Pastor Salomon Ilmonen

As I started work on this blog, my mother handed to me a volume of books my father had been trying to collect.  In my father’s small book collection these were his prized volumes.  The three volumes are called “Amerikan Suomalaisten Historiaa”.  Searching for the authors name returns pages upon pages of bibliographical references but little on the author.  So I thought I’d share what I had learned.

Salomon Ilmonen was born in 1871 in Ilmajoki.  Ilmajoki is in Southern Ostrobothnia which was the immigration point in Finland in the late 1880’s.  In fact Ilmonen was one of them emigrating himself in 1891.

On his arrival he worked as a painter and then as a writer the Finnish-American newspaper the Siirtolainen (The Immigrant).  1897 Ilmonen enrolled as a student at the Suomi College, in Hancock, Michigan, and graduated in 1904.  He then went on into the seminary at Suomi College graduating in 1906.

Ilmonen became a preacher in the Suomi Synod and presided over church though the US.

  • 1906 to 1907 – Finnish Evangelical Lutheran Church in Brooklyn, New York
  • 1909 to 1910 – Holy Trinity Lutheran Church in Hibbing, Minnesota
  • 1910 10 1911 – St Peter’s Evangelical Lutheran Church New York Mills, Minnesota
  • 1912 to 1913 – Trinity Lutheran Church in New Castle, Pennsylvania
  • 1916 to 1922 – Finnish Evangelical Lutheran Church in Brooklyn, New York
  • 1922 to 1926 – St. John’s Evangelical Lutheran Church in Detroit, Michigan
  • 1927 to retirement – Trinity Evangelical Lutheran Church in Fort Bragg, California

In addition to his work in ministry, Ilmonen was an amateur historian.  Most of Ilmonen’s migration was the result of documenting observations and family trees along his journey.  This is not considered a scientific approach.  In this way, I think many of us Finns are amateur historians.
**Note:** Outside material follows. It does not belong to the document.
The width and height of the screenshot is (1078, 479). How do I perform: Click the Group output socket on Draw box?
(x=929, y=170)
For instance from a visit to Sitka, Alaska in 1896 he claims 500 people with Finnish ancestry.  According to a paper, noted historians disagreed with his claim.  The 1910 US Census recorded 976.
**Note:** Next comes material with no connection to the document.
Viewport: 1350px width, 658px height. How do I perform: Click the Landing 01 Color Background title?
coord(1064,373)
Ilmonen published his first book in 1912, “Suomalainen Kansallis-Raittius-Veljeysseura” (The Finnish National Temperance Brotherhood).  But with his second book he would move to historical studies.  “Amerikan Ensimäiset Suomalaiset eli Delawaren Siirtokunnan Historia” (“America’s First Finnish: Delaware’s Emigrant History”) was published in 1916.  A copy of which is kept at the Library of Congress.

Next came two series of books.  The three-volumes of “Amerikan Suomalaisten Historiaa” were written in 1919, 1923, and 1926.   Next came the two-volumes of “Amerikan suomalaisten sivistyshistoria (Cultural History of the Finns in America)” written in 1930 and 1931.

Ilmonen passed away in 1940 in Fort Bragg, California.

In my very humble opinion, the volume of his work is incredible and impressive for showing the value of documenting word of mouth.  While he missed the story of Charles Linn he did have write of Gideon Laine who founded Kreole, Mississippi.